Frequently Asked Questions

What is the current stable nvflash version for RTX 40 and RTX 50 cards?
nvflash 5.820 or later is required for RTX 50 (Blackwell) series support. For RTX 40 (Ada Lovelace) and earlier, nvflash 5.770 or later is recommended. Version 5.820 adds full Blackwell device enumeration and corrects a partition-table offset change introduced in Blackwell BIOS format revision 3.
Why does nvflash return "Protected" when I try to flash?
NVIDIA locks the BIOS flash partition on most consumer GPUs. The --protectoff flag disables this protection temporarily for the current session, allowing a write operation. Syntax: nvflash --protectoff modified.rom. Protection is re-enabled on the next cold boot. Some AIB-specific BIOSes (particularly EVGA FTW variants) require both --protectoff and explicit confirmation of the device index.
Can I use nvflash to recover a card that won't POST?
Yes — nvflash can flash a card that is not currently driving display output, provided the card is enumerated on the PCI bus. Boot the system with a working secondary GPU or iGPU driving the display, with the target card present but without display cables. nvflash will detect the device and allow a BIOS flash over PCIe even without display output from the target card.
Does nvflash work in Windows 11?
nvflash for Windows is supported in Windows 10 and 11. Run as Administrator — without elevated privileges, nvflash cannot access the PCI device registers needed for the flash operation. Windows Defender may flag nvflash as a potentially unwanted application due to its hardware-write capability; this is expected behavior for low-level firmware tools.

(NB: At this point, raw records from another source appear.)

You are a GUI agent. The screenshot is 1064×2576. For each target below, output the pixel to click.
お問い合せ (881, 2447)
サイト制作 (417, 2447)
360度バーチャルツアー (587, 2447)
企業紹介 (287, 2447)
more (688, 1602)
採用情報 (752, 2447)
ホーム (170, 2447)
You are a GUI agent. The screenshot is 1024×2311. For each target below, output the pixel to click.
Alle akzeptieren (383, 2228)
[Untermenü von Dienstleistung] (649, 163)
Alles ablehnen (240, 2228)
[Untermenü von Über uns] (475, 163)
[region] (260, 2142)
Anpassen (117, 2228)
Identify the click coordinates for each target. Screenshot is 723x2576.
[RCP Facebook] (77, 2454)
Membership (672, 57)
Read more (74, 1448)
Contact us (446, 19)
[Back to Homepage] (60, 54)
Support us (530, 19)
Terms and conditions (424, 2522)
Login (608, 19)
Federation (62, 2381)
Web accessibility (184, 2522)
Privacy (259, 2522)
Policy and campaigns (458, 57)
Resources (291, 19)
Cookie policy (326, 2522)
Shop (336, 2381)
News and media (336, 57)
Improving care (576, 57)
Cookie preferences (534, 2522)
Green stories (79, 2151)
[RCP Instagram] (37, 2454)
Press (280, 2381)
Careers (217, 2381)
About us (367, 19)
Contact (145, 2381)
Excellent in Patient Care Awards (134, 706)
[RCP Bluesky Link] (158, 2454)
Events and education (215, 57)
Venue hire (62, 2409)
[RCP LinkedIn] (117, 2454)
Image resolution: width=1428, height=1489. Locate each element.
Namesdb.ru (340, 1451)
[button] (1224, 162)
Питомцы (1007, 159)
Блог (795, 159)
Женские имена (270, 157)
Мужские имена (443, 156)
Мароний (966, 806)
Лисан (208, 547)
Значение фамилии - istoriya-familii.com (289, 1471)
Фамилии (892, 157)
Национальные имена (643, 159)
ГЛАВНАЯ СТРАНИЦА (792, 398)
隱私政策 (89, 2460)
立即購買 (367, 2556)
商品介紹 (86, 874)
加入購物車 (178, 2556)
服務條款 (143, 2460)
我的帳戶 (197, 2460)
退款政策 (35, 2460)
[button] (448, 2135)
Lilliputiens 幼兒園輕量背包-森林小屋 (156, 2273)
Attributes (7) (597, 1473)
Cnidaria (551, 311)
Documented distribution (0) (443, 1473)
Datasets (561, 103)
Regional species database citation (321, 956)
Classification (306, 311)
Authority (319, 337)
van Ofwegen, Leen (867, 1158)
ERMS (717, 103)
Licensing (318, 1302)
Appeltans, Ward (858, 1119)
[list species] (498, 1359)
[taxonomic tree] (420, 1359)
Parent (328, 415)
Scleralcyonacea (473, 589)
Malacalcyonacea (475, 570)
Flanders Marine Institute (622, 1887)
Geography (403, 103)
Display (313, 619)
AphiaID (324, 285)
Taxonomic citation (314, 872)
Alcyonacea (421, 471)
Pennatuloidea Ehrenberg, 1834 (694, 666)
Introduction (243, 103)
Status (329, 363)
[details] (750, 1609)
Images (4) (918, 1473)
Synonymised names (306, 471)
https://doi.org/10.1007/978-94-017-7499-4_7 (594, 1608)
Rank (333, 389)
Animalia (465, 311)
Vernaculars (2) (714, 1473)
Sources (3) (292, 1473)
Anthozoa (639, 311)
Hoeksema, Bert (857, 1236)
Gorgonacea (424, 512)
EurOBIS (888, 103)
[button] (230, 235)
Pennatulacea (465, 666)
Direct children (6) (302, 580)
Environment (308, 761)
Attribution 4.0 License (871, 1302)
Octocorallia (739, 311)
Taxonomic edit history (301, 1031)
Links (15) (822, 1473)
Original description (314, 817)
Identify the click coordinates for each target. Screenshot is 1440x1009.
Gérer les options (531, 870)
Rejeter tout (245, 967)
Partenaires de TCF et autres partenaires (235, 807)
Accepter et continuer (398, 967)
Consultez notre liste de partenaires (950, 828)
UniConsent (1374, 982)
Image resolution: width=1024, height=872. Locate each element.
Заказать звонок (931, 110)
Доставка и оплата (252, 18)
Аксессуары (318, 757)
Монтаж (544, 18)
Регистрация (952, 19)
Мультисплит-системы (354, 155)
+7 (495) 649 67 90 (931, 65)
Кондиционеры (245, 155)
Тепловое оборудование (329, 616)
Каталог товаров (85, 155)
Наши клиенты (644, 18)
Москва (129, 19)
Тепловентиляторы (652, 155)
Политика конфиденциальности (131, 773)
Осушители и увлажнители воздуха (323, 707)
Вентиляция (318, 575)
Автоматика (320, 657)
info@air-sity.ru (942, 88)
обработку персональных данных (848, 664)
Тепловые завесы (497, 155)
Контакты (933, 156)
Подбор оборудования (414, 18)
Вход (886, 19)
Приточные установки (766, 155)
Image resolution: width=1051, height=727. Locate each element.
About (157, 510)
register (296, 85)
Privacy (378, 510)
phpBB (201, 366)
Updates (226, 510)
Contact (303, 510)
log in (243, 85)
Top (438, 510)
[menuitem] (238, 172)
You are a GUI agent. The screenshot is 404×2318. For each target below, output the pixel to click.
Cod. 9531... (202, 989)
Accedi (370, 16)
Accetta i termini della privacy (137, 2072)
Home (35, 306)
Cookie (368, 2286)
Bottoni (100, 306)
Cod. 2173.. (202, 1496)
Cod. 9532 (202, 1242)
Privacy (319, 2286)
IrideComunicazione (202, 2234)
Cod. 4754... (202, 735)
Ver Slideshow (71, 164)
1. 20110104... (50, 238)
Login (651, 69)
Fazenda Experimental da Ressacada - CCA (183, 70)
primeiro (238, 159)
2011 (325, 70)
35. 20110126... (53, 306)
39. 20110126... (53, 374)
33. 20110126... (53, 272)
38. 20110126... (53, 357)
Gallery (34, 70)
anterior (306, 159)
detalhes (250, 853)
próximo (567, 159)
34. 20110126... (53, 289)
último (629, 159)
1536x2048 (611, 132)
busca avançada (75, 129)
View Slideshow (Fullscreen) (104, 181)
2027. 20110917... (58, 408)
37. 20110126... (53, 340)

How do I verify a flash completed correctly?
After flashing and rebooting, use nvflash --check to compare the currently active BIOS against a reference file. GPU-Z's Advanced tab also shows the BIOS version string from the ROM header — compare the version string before and after to confirm the new BIOS is loaded. For power limit changes, GPU-Z sensor view shows the power limit ceiling as set by the active BIOS.
What is the difference between nvflash and nvflash64?
nvflash64 is the 64-bit binary; nvflash is the 32-bit binary. On modern 64-bit Windows and Linux installations, nvflash64 is preferred — it avoids the 32-bit memory addressing limitations that can affect devices with BIOSes larger than 2MB. Both binaries accept the same command-line flags and operate identically otherwise.